◆ What the task asks: Repeat every entry below exactly.

Excerpts from a dataset:
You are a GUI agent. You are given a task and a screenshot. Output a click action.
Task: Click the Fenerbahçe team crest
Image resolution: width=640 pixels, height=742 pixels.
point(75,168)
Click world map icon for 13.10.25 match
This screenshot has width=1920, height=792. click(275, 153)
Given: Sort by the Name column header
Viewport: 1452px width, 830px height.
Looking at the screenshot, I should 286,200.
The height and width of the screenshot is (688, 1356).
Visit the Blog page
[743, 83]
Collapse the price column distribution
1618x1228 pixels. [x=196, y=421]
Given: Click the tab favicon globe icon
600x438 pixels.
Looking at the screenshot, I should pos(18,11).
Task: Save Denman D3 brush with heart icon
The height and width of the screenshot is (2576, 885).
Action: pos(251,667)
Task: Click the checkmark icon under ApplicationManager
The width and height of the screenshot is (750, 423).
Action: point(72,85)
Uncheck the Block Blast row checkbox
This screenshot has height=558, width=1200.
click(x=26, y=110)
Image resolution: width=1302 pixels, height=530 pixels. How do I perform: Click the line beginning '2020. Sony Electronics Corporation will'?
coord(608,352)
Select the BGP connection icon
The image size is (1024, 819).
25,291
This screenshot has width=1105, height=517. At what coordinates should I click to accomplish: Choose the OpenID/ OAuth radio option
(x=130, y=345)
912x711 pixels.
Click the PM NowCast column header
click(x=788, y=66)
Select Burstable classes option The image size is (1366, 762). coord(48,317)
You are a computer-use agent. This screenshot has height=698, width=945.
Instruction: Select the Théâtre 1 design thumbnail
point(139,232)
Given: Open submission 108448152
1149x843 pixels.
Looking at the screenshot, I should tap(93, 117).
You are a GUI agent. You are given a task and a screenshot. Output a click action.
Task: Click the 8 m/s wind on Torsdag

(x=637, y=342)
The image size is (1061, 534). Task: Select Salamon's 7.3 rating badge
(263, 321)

◆ Exercise response:
You are a GUI agent. You are given a task and a screenshot. Output a click action.
Task: Click the Fenerbahçe team crest
Image resolution: width=640 pixels, height=742 pixels.
point(75,168)
Click world map icon for 13.10.25 match
This screenshot has width=1920, height=792. click(275, 153)
Given: Sort by the Name column header
Viewport: 1452px width, 830px height.
Looking at the screenshot, I should 286,200.
The height and width of the screenshot is (688, 1356).
Visit the Blog page
[743, 83]
Collapse the price column distribution
1618x1228 pixels. [x=196, y=421]
Given: Click the tab favicon globe icon
600x438 pixels.
Looking at the screenshot, I should pos(18,11).
Task: Save Denman D3 brush with heart icon
The height and width of the screenshot is (2576, 885).
Action: pos(251,667)
Task: Click the checkmark icon under ApplicationManager
The width and height of the screenshot is (750, 423).
Action: point(72,85)
Uncheck the Block Blast row checkbox
This screenshot has height=558, width=1200.
click(x=26, y=110)
Image resolution: width=1302 pixels, height=530 pixels. How do I perform: Click the line beginning '2020. Sony Electronics Corporation will'?
coord(608,352)
Select the BGP connection icon
The image size is (1024, 819).
25,291
This screenshot has width=1105, height=517. At what coordinates should I click to accomplish: Choose the OpenID/ OAuth radio option
(x=130, y=345)
912x711 pixels.
Click the PM NowCast column header
click(x=788, y=66)
Select Burstable classes option The image size is (1366, 762). coord(48,317)
You are a computer-use agent. This screenshot has height=698, width=945.
Instruction: Select the Théâtre 1 design thumbnail
point(139,232)
Given: Open submission 108448152
1149x843 pixels.
Looking at the screenshot, I should tap(93, 117).
You are a GUI agent. You are given a task and a screenshot. Output a click action.
Task: Click the 8 m/s wind on Torsdag

(x=637, y=342)
The image size is (1061, 534). Task: Select Salamon's 7.3 rating badge
(263, 321)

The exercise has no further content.